Sunday, September 26, 2021

Yoshito Machida with Godiego -- Ame wa Knife no You sa(雨はナイフのようさ)


The first time that I wrote about Kochi Prefecture-born singer Yoshito Machida(町田義人)back in 2017, it was for his "Senshi no Kyuusoku"(戦士の休息), a mellow and reflective ballad from August 1978. The song was used for the movie "Yasei no Shomei"(野性の証明...Never Give Up) starring the late Ken Takakura(高倉健). Although I never watched it myself, I could imagine "Senshi no Kyuusoku" being the ideal number for a battle-hardened and world-weary person, whether a spy, soldier or office worker, taking a respite while also taking a long drag from a cigarette on a balcony overlooking the landscape as the sun is going down.

However, the previous month, Machida had released another single, "Akai Karyudo"(赤い狩人...Red Hunter) but it's the B-side to that July 1978 single that we're focused on here. "Ame wa Knife no You sa" (The Rain Cuts Like a Knife, Man) is quite different from the relaxing "Senshi no Kyuusoku" since it sounds like it's meant to accompany that person from the above paragraph in the middle of the battle itself.
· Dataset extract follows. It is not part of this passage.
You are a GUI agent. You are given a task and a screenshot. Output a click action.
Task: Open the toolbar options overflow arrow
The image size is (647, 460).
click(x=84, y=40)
It's got the downtown funk thanks to the band Godiego(ゴダイゴ)helping out in the music, and what better group to help out since that band's vocalist and songwriter Yukihide Takekawa(タケカワユキヒデ)was responsible for the cool melody.

As for the lyrics, they were provided by movie director and producer Junichi Mimura(三村順一), who was behind the 1978 documentary "Kita Kitsune Monogatari"(キタキツネ物語...The Story of the Ezo Red Fox) whose theme song was "Akai Karyudo", and lyricist Yoko Narahashi(奈良橋陽子). They seem to establish a setting for any hard-bitten lone wolf ranging from police detective Baretta to "Cowboy Be-Bop" bounty hunter Spike Spiegel knee-deep in the middle of a case and all of the existential sludge that comes with it. Cold rain hurts much harder when folks are in a bad mood, after all. What adds to the tension is the wah-wah guitar, Machida's seemingly hushed and rushed vocals and that rollicking piano.